Two form factors are defined as SOM-CA and SOM-CB with a maximum of four 100 pin Connectors. The X1 connector is mandatory on all SOMs. The defined interfaces are shown in the table below.
| Feature | X1 | X2 | X3 | X4 |
| SOM Management | 1 | |||
| UART | 1 | 2 | ||
| I2C | 2 | 2 | ||
| I2S | 1+1(mux with PCIe) | 1(mux with SATA) | ||
| GPIO | 6(mux with Analog Audio) | 7 | 7(mux with ADC/SPI) | |
| SD | 1 | 1(mux with UHS-II) | ||
| SPI | 2 | 2 | ||
| CAN | 1 | 2(1 mux ) | ||
| MIPI CSI | 1(mux with DSI) | 4(1 mux with DSI) | ||
| MIPI DSI | 1(DSI/eDP/LVDS mux) | 1(mux with CSI) | 1(mux with CSI) | |
| MIPI Audio (SLIMbus, SoundWire) | 1(mux with DSI/CSI) | |||
| Ethernet | 1 | 1 | ||
| PCIe | 1 (x4) | 1 (x4) | ||
| USB (2.0) OTG/HOST | 2 | 1 | 1 | |
| USB (2.0/3.0) HOST | 1 | 1(Device) | 1 | |
| SmartCard | 1(mux with PCIe) | |||
| HDMI | 1 | |||
| SATA | 1 | 1(mux with I2S) | ||
| eDP | 1(DSI/eDP/LVDS mux) | |||
| LVDS | 1(DSI/eDP/LVDS mux) |
- The Wireless specification designs a SOM for interchangeable wireless module applications, supporting standard and/or proprietary wireless standards such as 802.15.4, BLE, WiFi, LoRa, NB-IoT, LTE-M etc.
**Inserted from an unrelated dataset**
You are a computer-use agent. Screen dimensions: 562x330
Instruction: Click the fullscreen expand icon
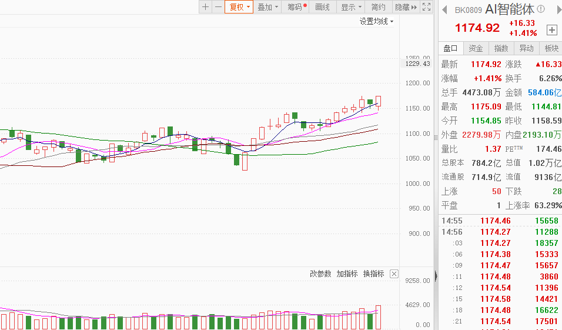pyautogui.click(x=427, y=7)
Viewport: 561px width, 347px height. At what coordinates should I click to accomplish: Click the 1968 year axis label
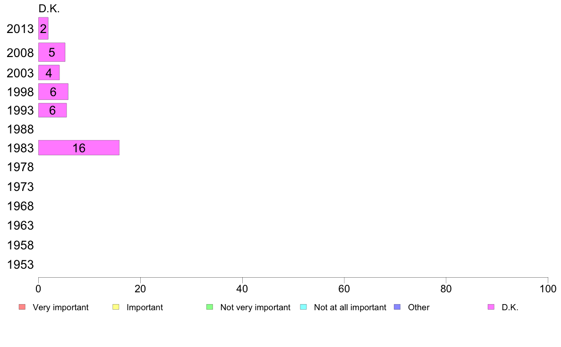[x=20, y=206]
The specification is designed to enable evolution that will support multiple products and future wireless standards.
The two form factors are defined as SOM-WA/SOM-WBwith the below pinouts to the specification.
| Pin | Signal | I/O | I/O | Signal | Pin | |
| 1 | GPIO1/PWM1/UART_TxD | I/O | I/O | GPIO20/PWM20/ADC4/I2S_SCK | 20 | |
| 2 | GPIO2/PWM2/UART_RxD | I/O | I/O | GPIO19/PWM19/ADC3/I2S_MCLK/PCM_CLK | 19 | |
| 3 | GPIO3/PWM3/UART_RTS/SD_DAT[0] | I/O | I/O |
GPIO18/PWM18/ADC2/I2S_WS/ PCM_FS | 18 | |
| 4 | GPIO4/PWM4/UART_CTS/SD_DAT[1] | I/O | I/O |
GPIO17/PWM17/ADC1/I2S_D0/ PCM_DO | 17 | |
| 5 | GPIO5/PWM5/SPI_CS/SD_DAT[2] | I/O | I/O |
GPIO16/PWM16/ADC0/I2S_D1/ PCM_DI | 16 | |
| 6 | GPIO6/PWM6/SPI_MOSI/SD_DAT[3] | I/O | I/O | GPIO15/PWM15/I2C1_SDA/USB_D_P | 15 | |
| 7 | GPIO7/I2C0_SDA/SPI_MISO/SD_CMD | I/O | I/O | GPIO14/PWM14/I2C1_SCL/USB_D_N | 14 | |
| 8 | GPIO8/I2C0_SCL/SPI_SCLK/SD_SCLK | I/O | I/O | GPIO13/SWCLK | 13 | |
| 9 | RESET | I | I/O | GPIO12/SWDIO | 12 | |
| 10 | GND | VDD | 11 |
With the publication of the specifications, Linaro is also launching two 96Boards Compute SOM designs with Rockchip and Beiqicloud – TB-96AI and TB-96AIoT – and a 96Boards SOM Carrier Board. Powered by Rockchip solutions, TB-96AI features the latest high-performance AI processing chip RK3399Pro while the TB-96AIoT is equipped with the RK1808 AIoT chip with ultra low power consumption. The 96Boards Compute SOM designs are available for purchase today from Beiqicloud.com.
TB-96AI
The TB-96AI , equipped with RK3399Pro, has an integrated neural network processor NPU, computing power of up to 3.0 Tops, and offers compatibility across a variety of AI architectures. It can be combined with the backplane to form a complete industry application motherboard, and be applied to various embedded artificial intelligence fields. The SOM design has the following characteristics:
- Super Performance Processor
The architecture of Arm dual-core Cortex-A72+quad-core Cortex-A53 is adopted. The main frequency is up to 1.8 GHz and it integrates Mali-T860 MP4 quad-core graphics processor.
- Ultra-high AI power NPU
Integrating AI Neural Network Processor NPU, supporting 8Bit/16Bit operation, and with computing power of up to 3.0Tops, it can meet various AI application needs such as vision, audio and so on.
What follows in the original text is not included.